With the Tongue Rug : Tapis à Langues project, I wanted to explore themes related to language, placenames and the act of naming, landscape and memory. Displacement, 'getting lost', being 'on the right track', finding waypoints and trailblazing, restlessness, wanderlust and the motivation to travel will come into play in this project.

The tongue rug has often been made out of felt in the past in Quebec and Sweden — it is like a patchwork quilt in the shape of overlapping tongues, often embroidered with symbolic icons. The sladdakavring will grow organically, piecemeal. I will not be able to predict its final shape.

The Tongue Rug is a visual archive of placenames of topographical elements mainly across Quebec with a few Swedish waypoints: lakes & rivers with the occasional bridge & land formation. As each waypoint is documented, a tongue is added and the Tongue Rug grows: its shape is not only determined through time and space but by interaction.

The very paths followed from Montreal to each waypoint create the Path Map. The tracing is aided by a GPS and Topographical maps. These paths – serving as navigational elements – refer both to threads & embroidery as well as to how interlinked bodies of water create networks.

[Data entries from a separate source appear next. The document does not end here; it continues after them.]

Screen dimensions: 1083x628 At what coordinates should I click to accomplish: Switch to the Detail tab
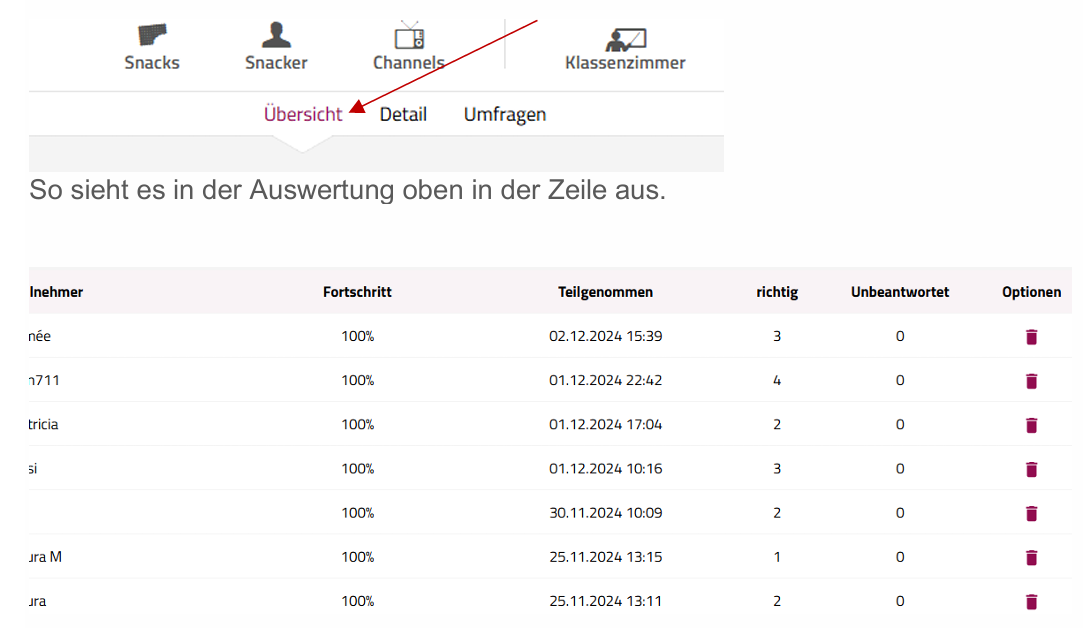[x=403, y=114]
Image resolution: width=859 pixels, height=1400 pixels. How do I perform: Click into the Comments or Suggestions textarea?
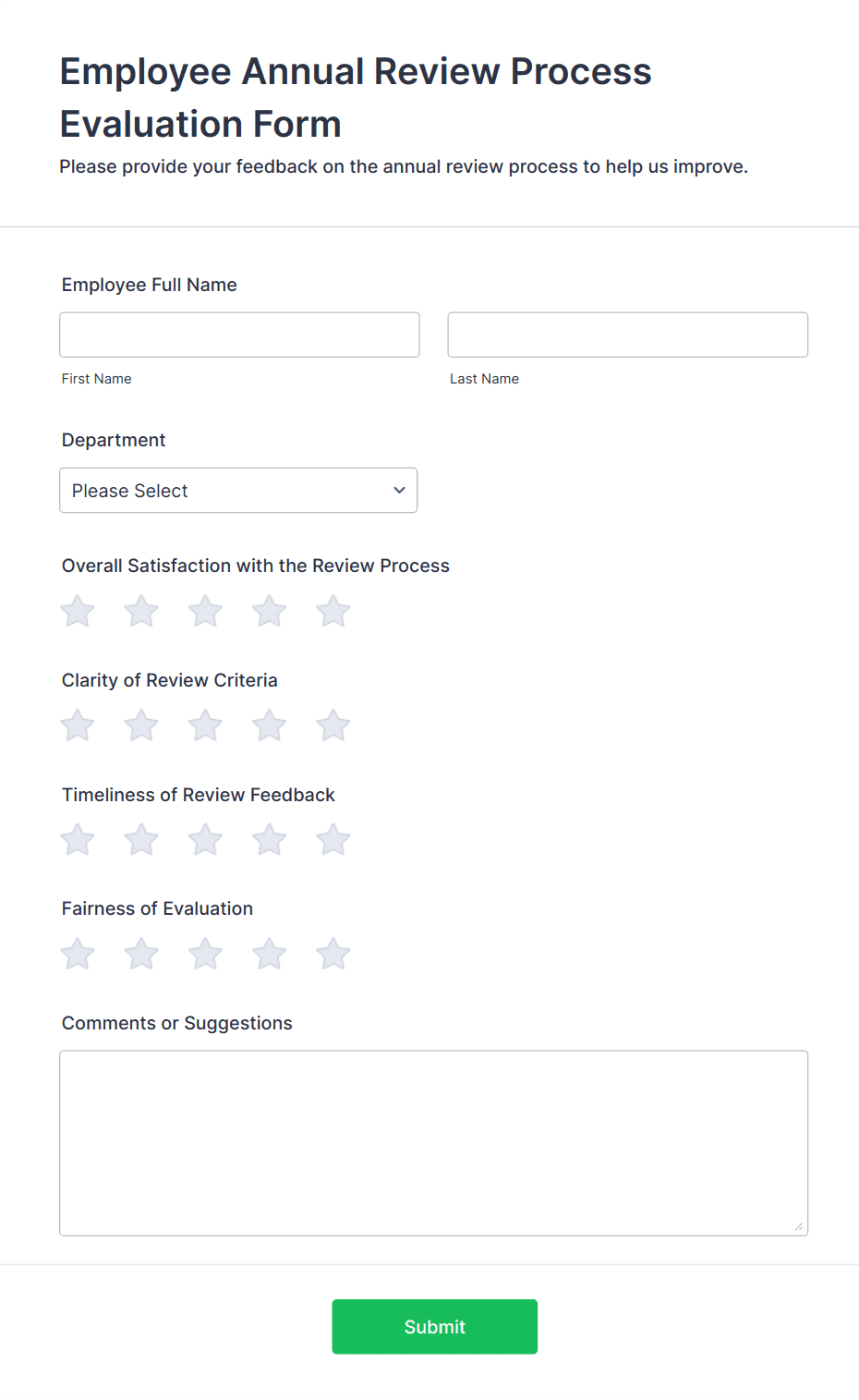coord(434,1143)
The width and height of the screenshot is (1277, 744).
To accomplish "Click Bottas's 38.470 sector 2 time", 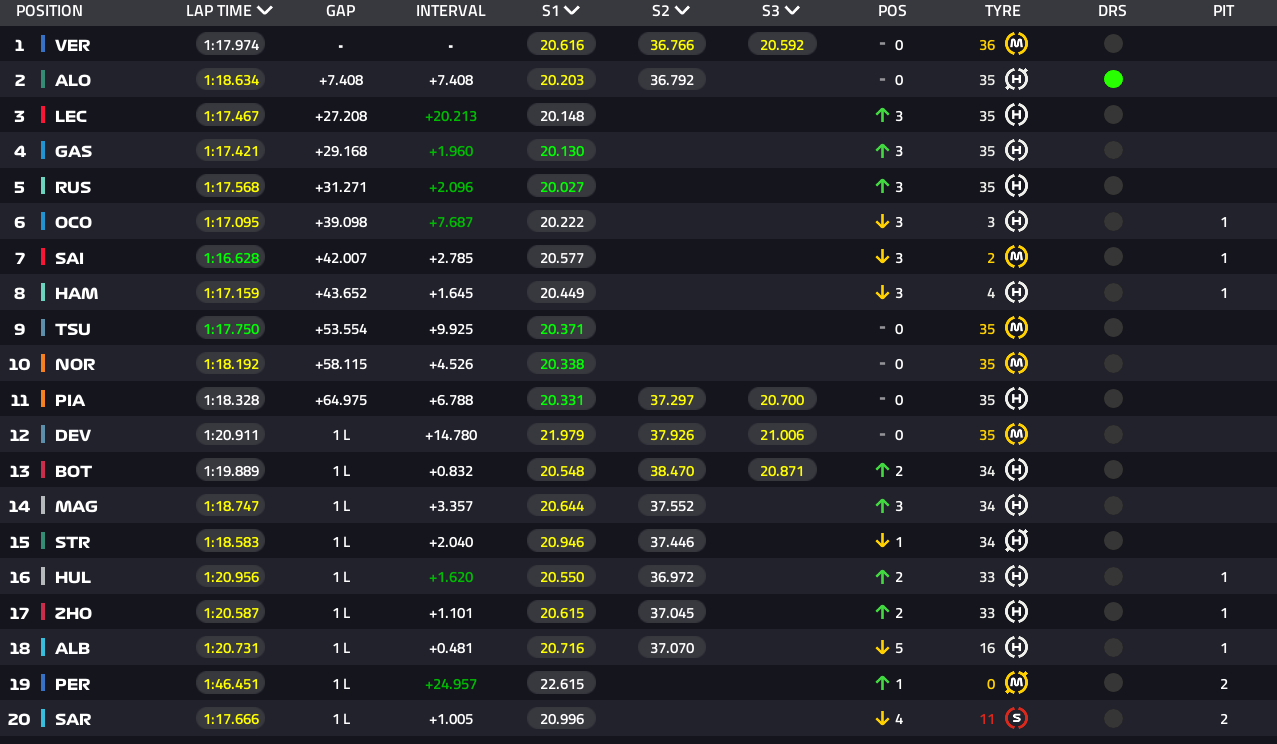I will pyautogui.click(x=672, y=471).
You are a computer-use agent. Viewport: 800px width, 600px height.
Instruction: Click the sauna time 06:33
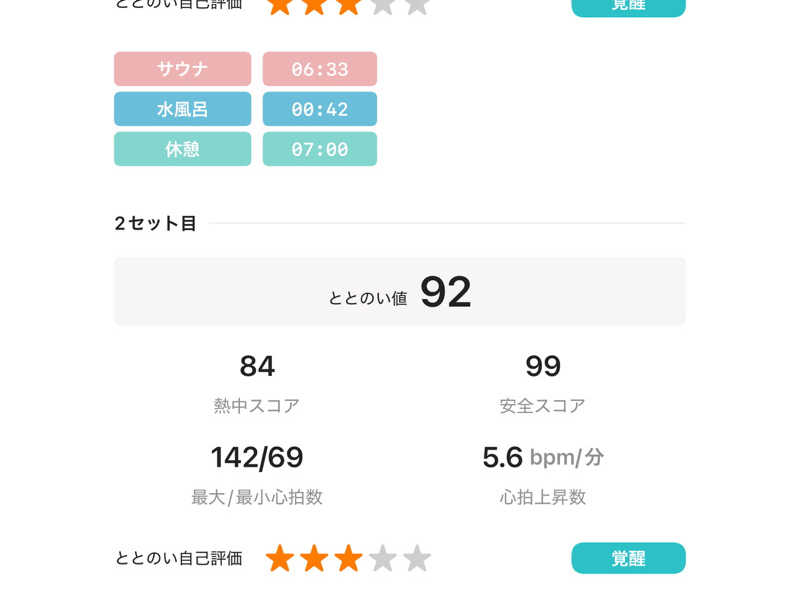pyautogui.click(x=320, y=69)
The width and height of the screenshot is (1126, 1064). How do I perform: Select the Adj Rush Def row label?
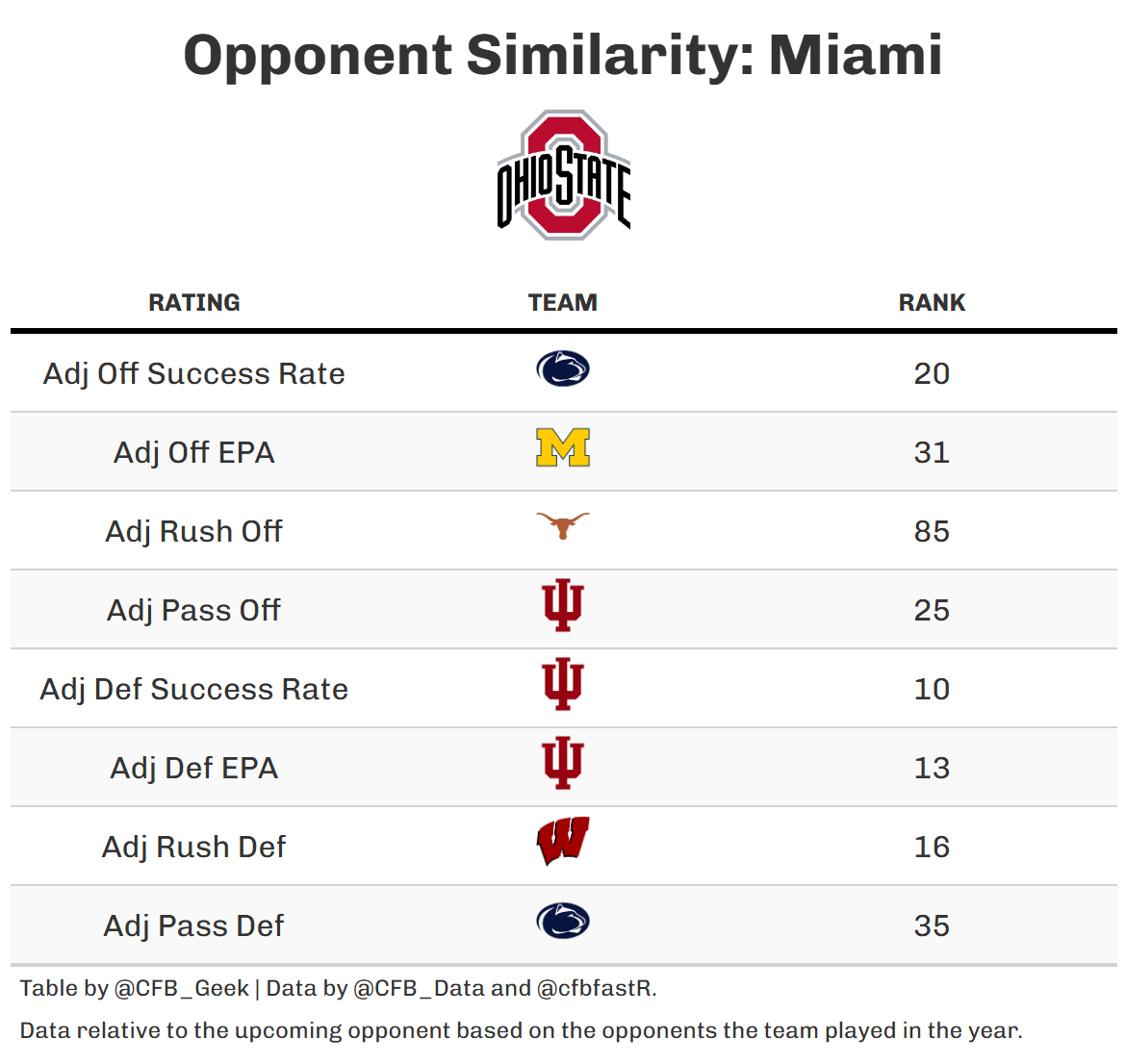point(194,847)
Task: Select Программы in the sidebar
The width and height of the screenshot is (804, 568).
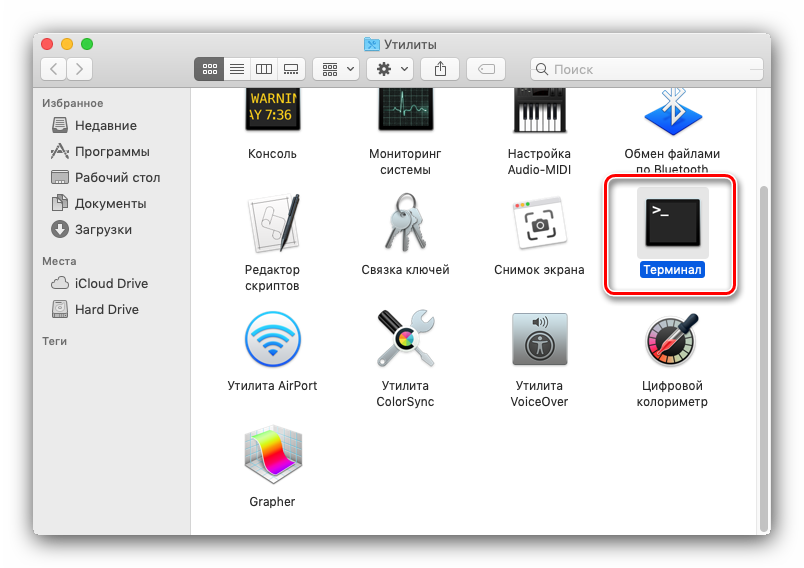Action: [x=111, y=152]
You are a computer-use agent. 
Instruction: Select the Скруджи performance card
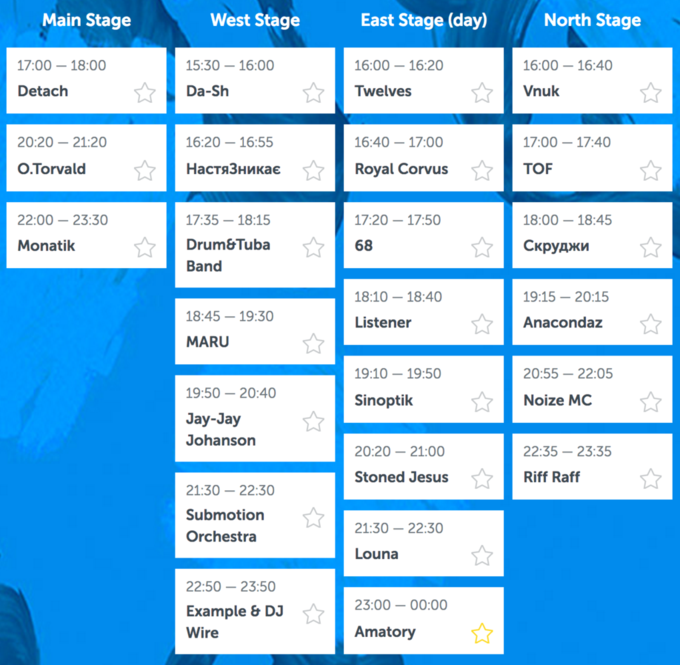pyautogui.click(x=592, y=235)
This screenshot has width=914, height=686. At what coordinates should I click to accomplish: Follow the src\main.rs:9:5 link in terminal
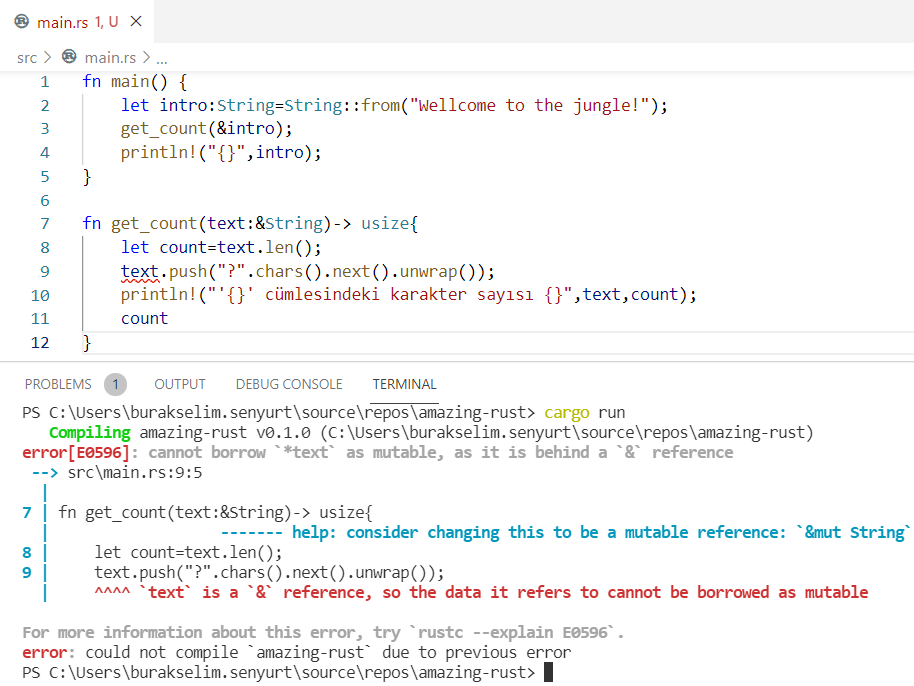click(134, 472)
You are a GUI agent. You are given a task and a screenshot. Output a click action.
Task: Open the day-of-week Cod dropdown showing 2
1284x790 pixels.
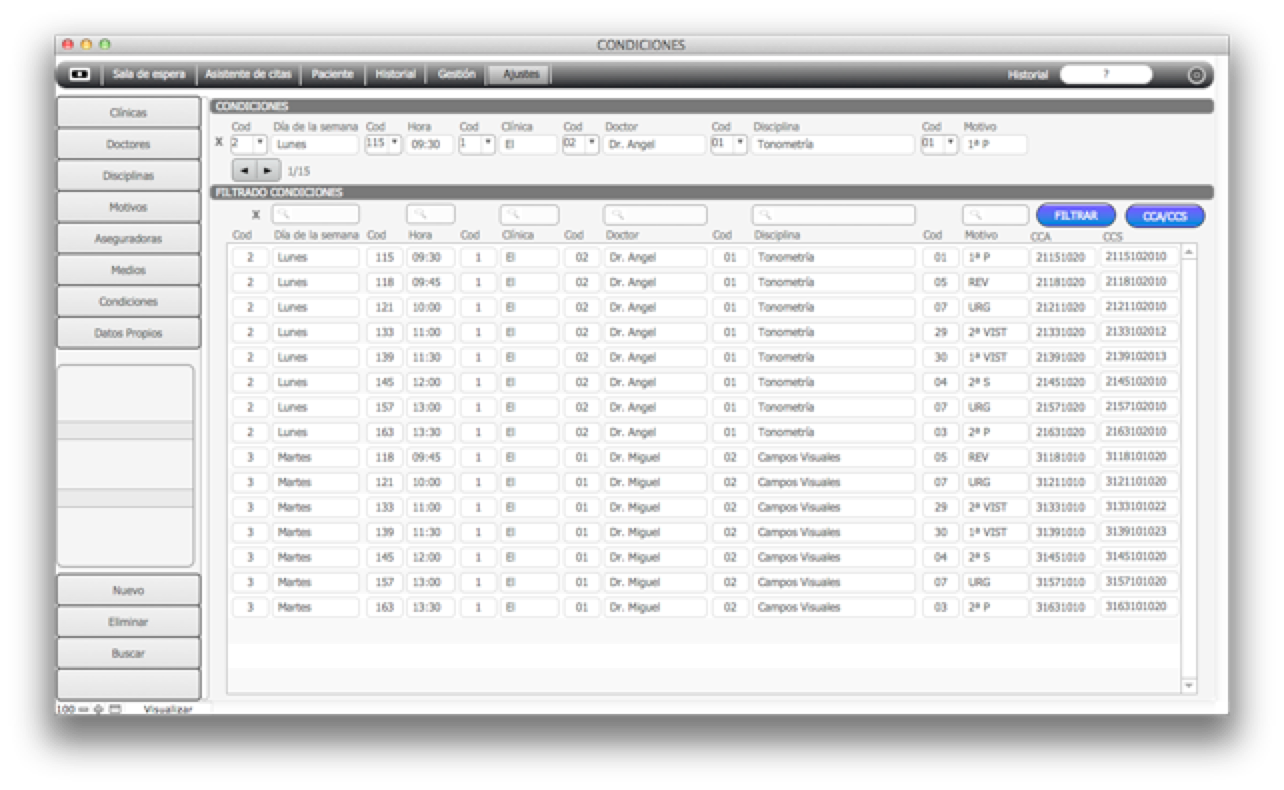tap(260, 143)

The two main interactive components, a Tongue Rug and a Path Map, are fluid, mutable structures: navigation devices and archives that are prone to change through time and interaction. These growing archives bring an interactive element as ‘latent’ virtual sculptures, dependent on my movements in space and time and the participation of the public.

Wednesday, January 2, 2002

Progress: January - April, 2002



Rented a small storage space to make more room in the studio. Bought several topography maps of Quebec, a road atlas, compass and GPS. I spread out all the maps and pored over them, locating my waypoints using the coordinates from the online database. Also programmed all of the waypoints into the GPS to prepare for the bike trips.



Mapped out a trajectory of the placenames and developed a timeline based on my time availability and the distance to each waypoint by bike. It was clear that I would have to adopt a phased approach. Many waypoints were out of my reach.



I also decided to take an orientation course through La Cordée. A funny aside: I did well for the theoretical part of the course, but when it came time to do the practical part, I actually got lost. We were all supposed to meet at the Morgan Arboretum, a 245 hectare forested reserve, situated on the McGill University Macdonald Campus in Ste-Anne-de-Bellevue. Since I knew the way via the cycling trail, I decided to head out early in search of the arboretum.



I got to Ste-Anne-de-Bellevue just fine. I had assumed that I would be able to find signs to the arboretum and did little preparation before leaving. My mistake was forgetting that most signs are geared for drivers, not cyclists. The GPS was not helpful and I did not have my road atlas with me. I got detoured at the highway and shied away from the overpasses and heavy traffic in search of a calmer route. Needless to say, I did not find the arboretum in time for the course. I eventually cycled back to Montreal feeling very sheepish. I did learn my lesson though. Always prepare for a trip no matter how simple it may seem.